Alors il tourna ses regards du côté de Valentine, qui, accoudée dans un angle de la voiture, promenait un œil indifférent et fatigué du voyage sur la campagne, pourtant fort belle, qui se déroulait devant eux.

Étienne fut surpris, pour la première fois à coup sûr depuis son mariage, de l’extrême et constante froideur dans laquelle vivait Valentine.
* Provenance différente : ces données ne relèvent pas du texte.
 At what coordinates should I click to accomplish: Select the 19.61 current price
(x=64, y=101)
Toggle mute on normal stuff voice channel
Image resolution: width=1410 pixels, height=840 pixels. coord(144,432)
Il s’en aperçut seulement parce que ce jour-là elle n’était pas dans le ton, et la dissonance qui en résultait eut un effet pénible pour M. Jussieux.

Pourtant il essaya de rompre la glace, et, s’adressant à la jeune femme, il lui demanda si elle ne trouvait pas bien beau, bien pittoresque et largement splendide le pays dans lequel ils venaient d’entrer, et qui s’accentuait encore à chaque tour de roue qui les rapprochait de Candelair.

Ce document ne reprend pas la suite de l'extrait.